EXERCISE DETAILS:
Set down each record below precisely, skipping the pictures.

══════

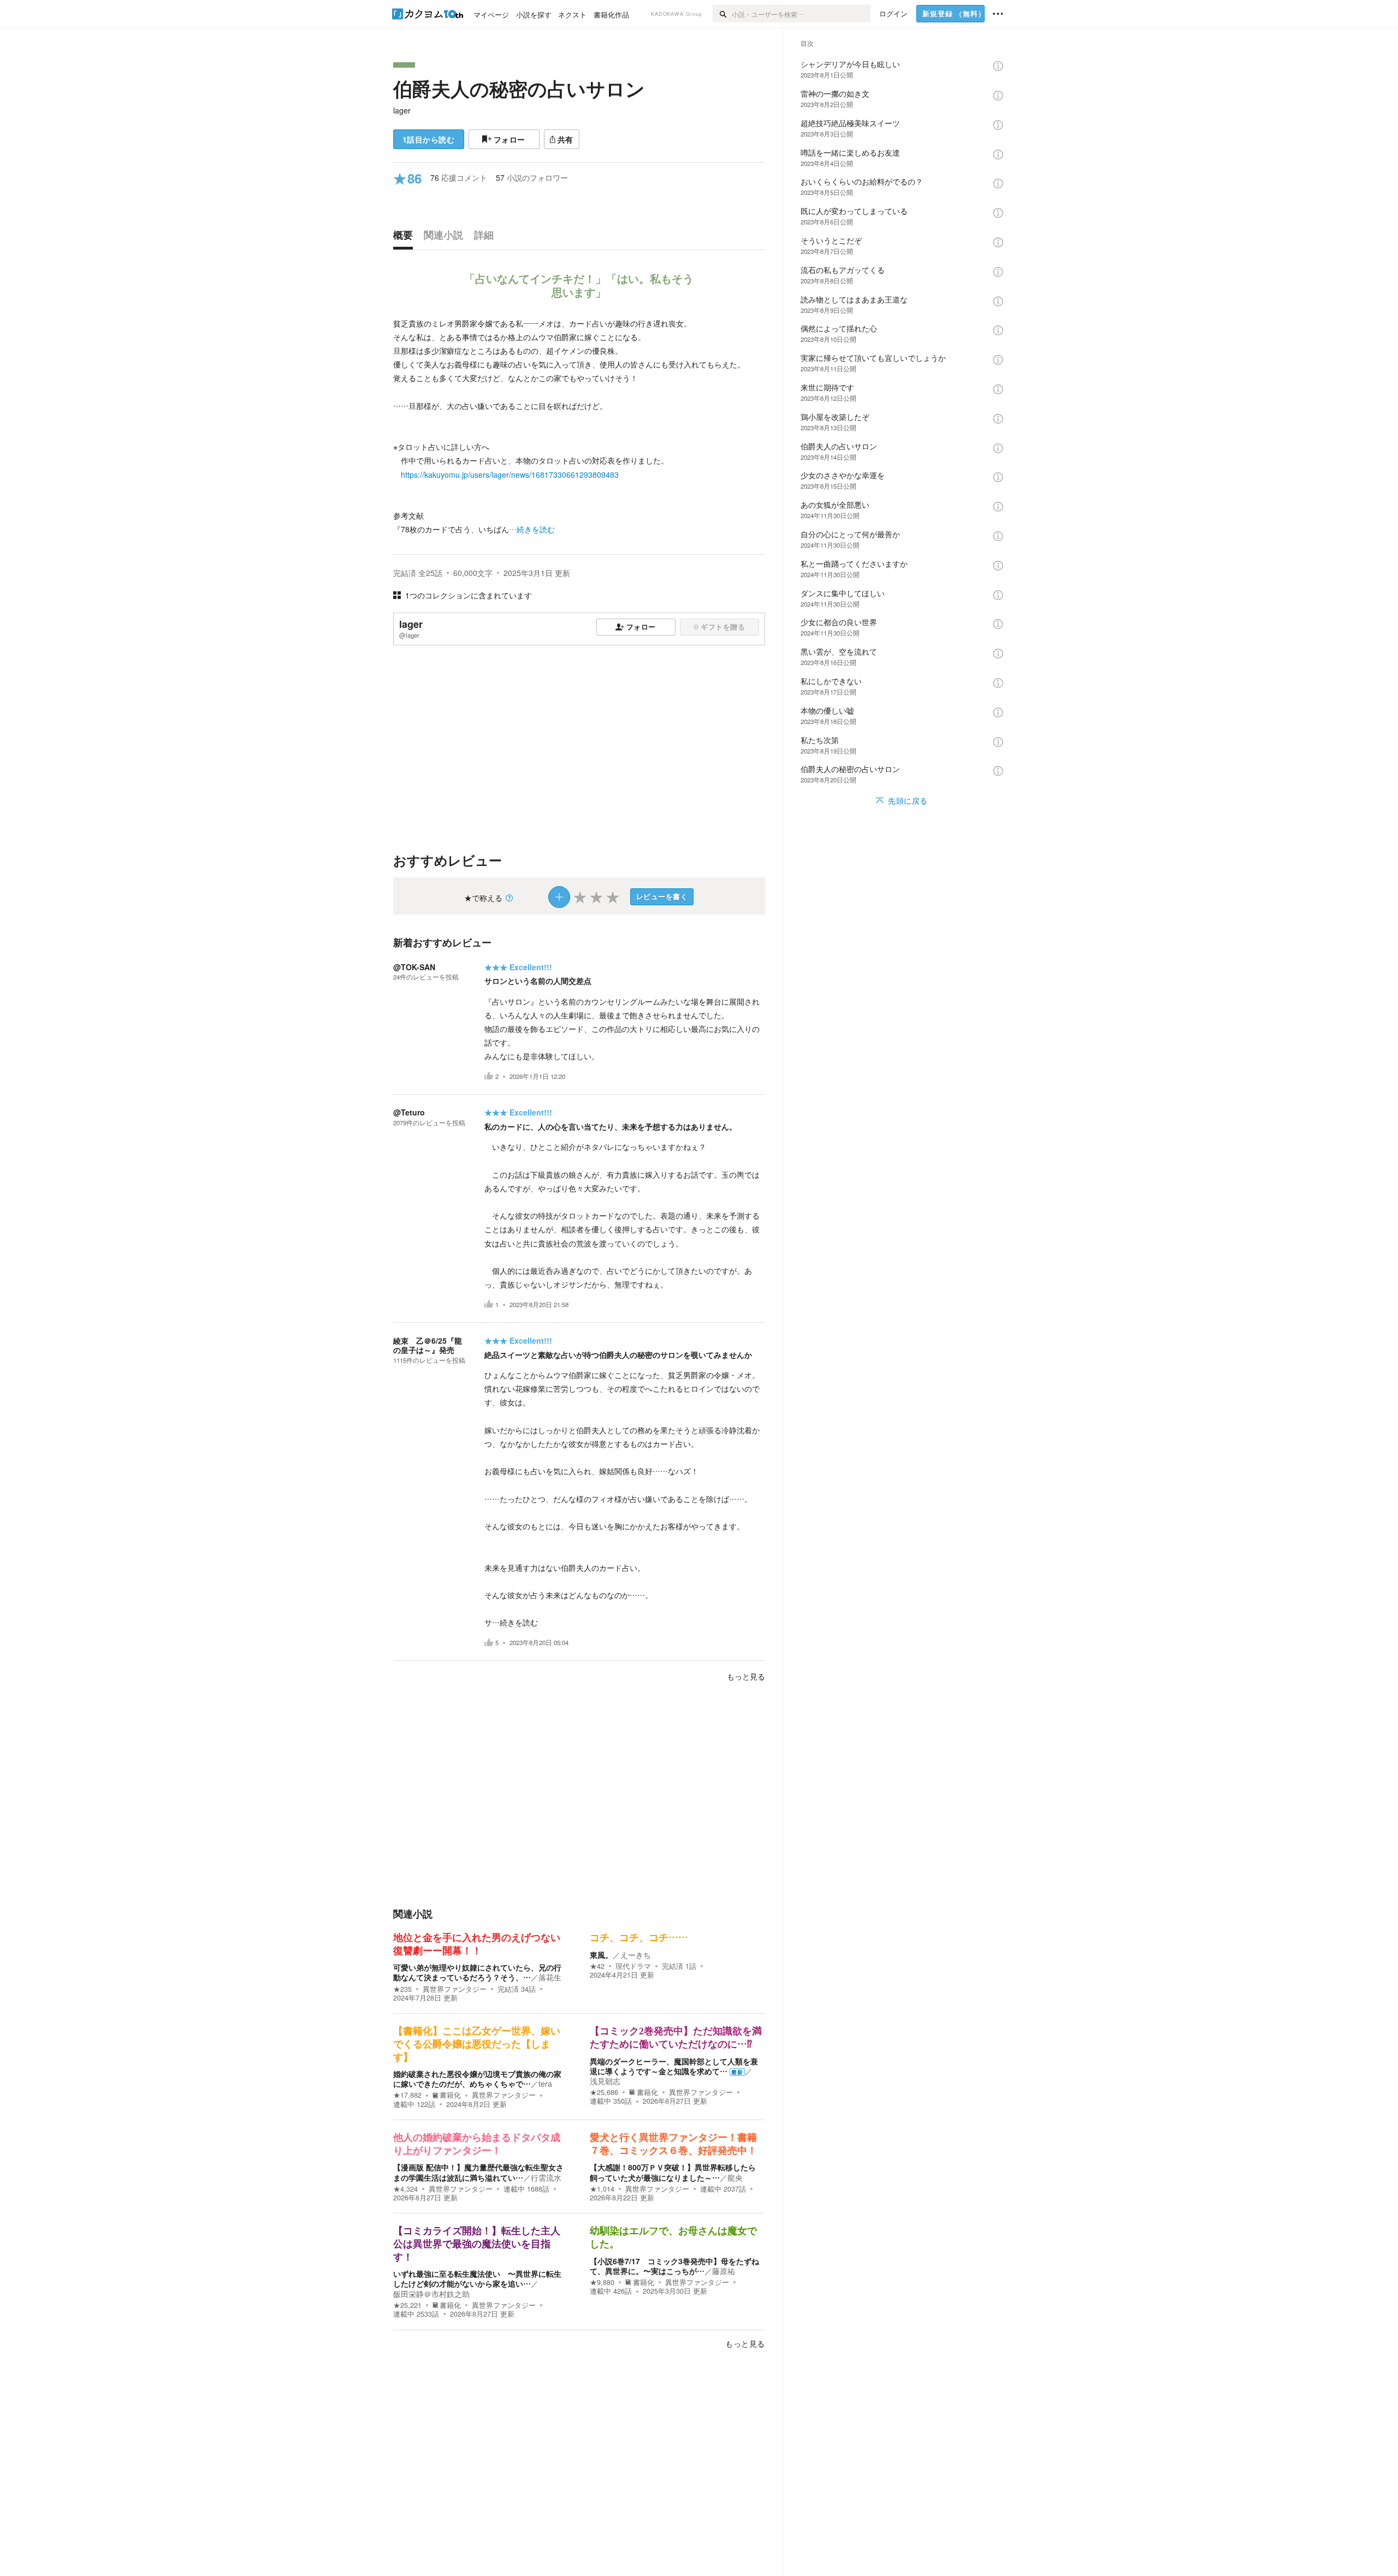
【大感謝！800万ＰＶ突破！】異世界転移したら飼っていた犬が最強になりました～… (673, 2172)
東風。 (601, 1954)
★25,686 (604, 2092)
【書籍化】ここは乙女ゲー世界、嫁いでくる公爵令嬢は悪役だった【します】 (476, 2044)
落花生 (549, 1977)
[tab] (405, 237)
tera (545, 2083)
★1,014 (602, 2189)
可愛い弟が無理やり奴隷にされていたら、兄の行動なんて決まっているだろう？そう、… (477, 1972)
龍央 (735, 2177)
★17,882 (407, 2095)
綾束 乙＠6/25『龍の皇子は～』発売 (427, 1345)
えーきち (635, 1954)
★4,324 (405, 2189)
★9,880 (602, 2282)
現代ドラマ (633, 1966)
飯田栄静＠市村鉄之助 (431, 2293)
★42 (597, 1966)
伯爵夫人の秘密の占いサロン (519, 88)
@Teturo (409, 1112)
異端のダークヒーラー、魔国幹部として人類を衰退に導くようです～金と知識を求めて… (674, 2066)
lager (402, 110)
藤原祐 (723, 2270)
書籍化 (450, 2095)
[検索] (722, 13)
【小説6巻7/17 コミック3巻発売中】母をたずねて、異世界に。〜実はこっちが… (674, 2266)
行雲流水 (546, 2177)
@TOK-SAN (414, 966)
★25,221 (407, 2305)
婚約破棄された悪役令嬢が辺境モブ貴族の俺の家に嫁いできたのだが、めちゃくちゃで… (477, 2078)
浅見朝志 (605, 2080)
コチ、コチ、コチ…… (639, 1937)
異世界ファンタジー (455, 1989)
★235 (402, 1989)
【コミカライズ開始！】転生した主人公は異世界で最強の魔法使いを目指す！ (476, 2243)
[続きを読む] (579, 427)
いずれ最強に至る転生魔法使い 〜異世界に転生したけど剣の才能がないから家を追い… (477, 2278)
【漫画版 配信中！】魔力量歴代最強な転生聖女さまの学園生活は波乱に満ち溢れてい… (478, 2172)
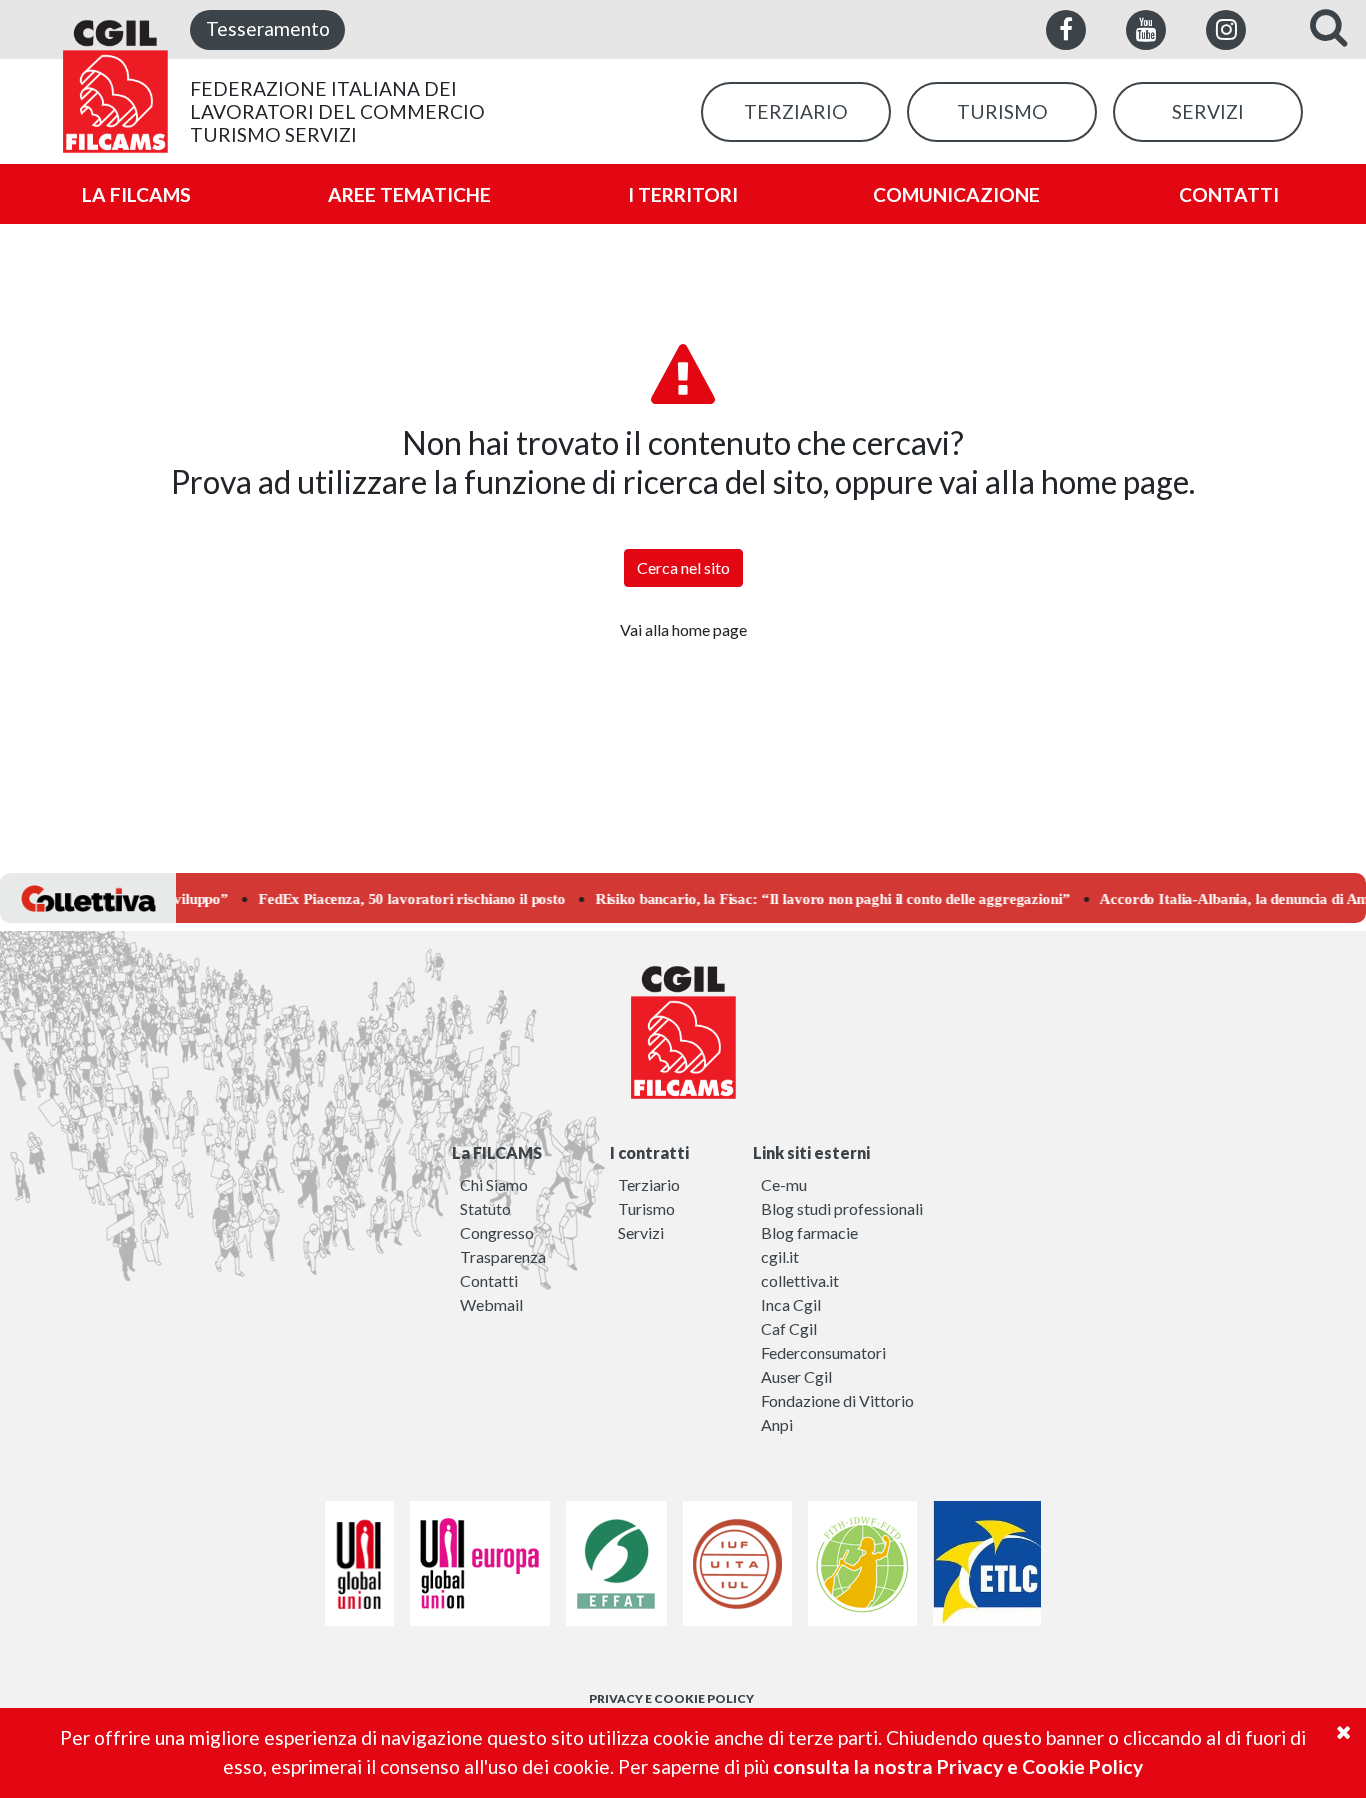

══════

FINISHED TASK:
【大感謝！800万ＰＶ突破！】異世界転移したら飼っていた犬が最強になりました～… (673, 2172)
東風。 (601, 1954)
★25,686 (604, 2092)
【書籍化】ここは乙女ゲー世界、嫁いでくる公爵令嬢は悪役だった【します】 (476, 2044)
落花生 (549, 1977)
[tab] (405, 237)
tera (545, 2083)
★1,014 (602, 2189)
可愛い弟が無理やり奴隷にされていたら、兄の行動なんて決まっているだろう？そう、… (477, 1972)
龍央 (735, 2177)
★17,882 (407, 2095)
綾束 乙＠6/25『龍の皇子は～』発売 (427, 1345)
えーきち (635, 1954)
★4,324 (405, 2189)
★9,880 (602, 2282)
現代ドラマ (633, 1966)
飯田栄静＠市村鉄之助 (431, 2293)
★42 (597, 1966)
伯爵夫人の秘密の占いサロン (519, 88)
@Teturo (409, 1112)
異端のダークヒーラー、魔国幹部として人類を衰退に導くようです～金と知識を求めて… (674, 2066)
lager (402, 110)
藤原祐 (723, 2270)
書籍化 (450, 2095)
[検索] (722, 13)
【小説6巻7/17 コミック3巻発売中】母をたずねて、異世界に。〜実はこっちが… (674, 2266)
行雲流水 (546, 2177)
@TOK-SAN (414, 966)
★25,221 (407, 2305)
婚約破棄された悪役令嬢が辺境モブ貴族の俺の家に嫁いできたのだが、めちゃくちゃで… (477, 2078)
浅見朝志 (605, 2080)
コチ、コチ、コチ…… (639, 1937)
異世界ファンタジー (455, 1989)
★235 (402, 1989)
【コミカライズ開始！】転生した主人公は異世界で最強の魔法使いを目指す！ (476, 2243)
[続きを読む] (579, 427)
いずれ最強に至る転生魔法使い 〜異世界に転生したけど剣の才能がないから家を追い… (477, 2278)
【漫画版 配信中！】魔力量歴代最強な転生聖女さまの学園生活は波乱に満ち溢れてい… (478, 2172)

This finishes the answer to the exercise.